Task to complete:
Quote exactly the lines from the one with "Where should I" to the end of the data, both included; omit the pictures.
⟨
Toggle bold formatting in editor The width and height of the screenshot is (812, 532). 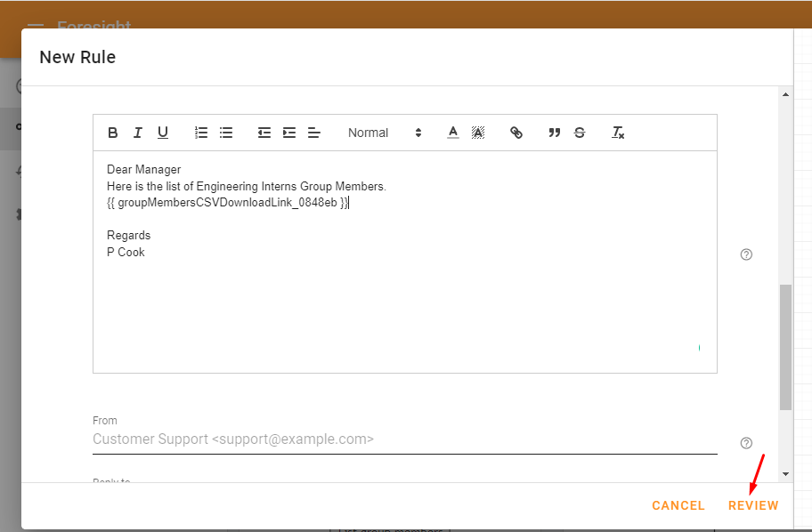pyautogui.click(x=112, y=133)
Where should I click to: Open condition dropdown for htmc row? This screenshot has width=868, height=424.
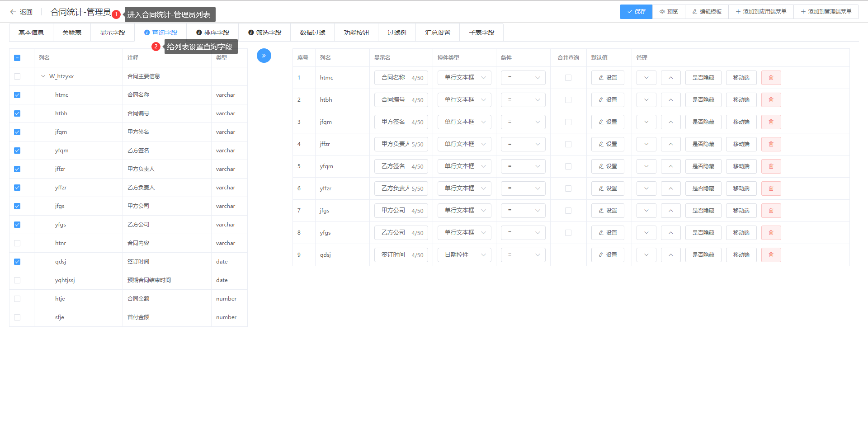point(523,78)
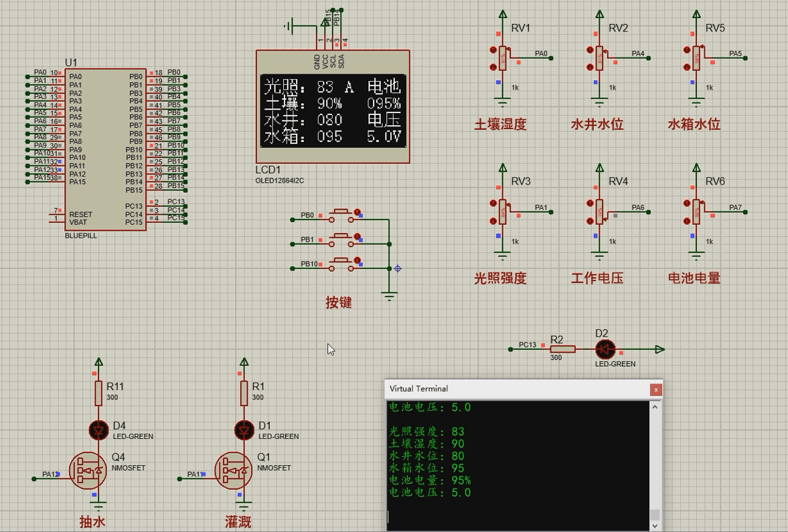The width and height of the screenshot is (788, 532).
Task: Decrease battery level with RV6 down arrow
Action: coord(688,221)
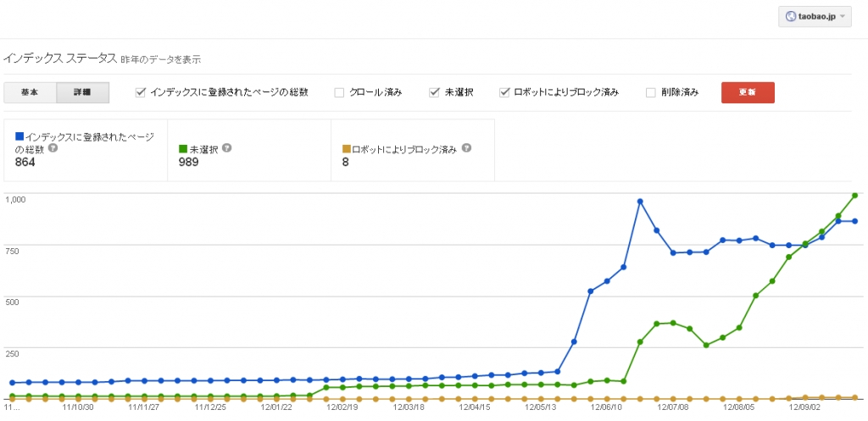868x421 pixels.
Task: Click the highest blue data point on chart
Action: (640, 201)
⟩
Expected answer:
Where should I click to: Open condition dropdown for htmc row? This screenshot has width=868, height=424.
point(523,78)
The width and height of the screenshot is (788, 532).
Task: Decrease battery level with RV6 down arrow
Action: coord(688,221)
868x421 pixels.
Task: Click the highest blue data point on chart
Action: (640, 201)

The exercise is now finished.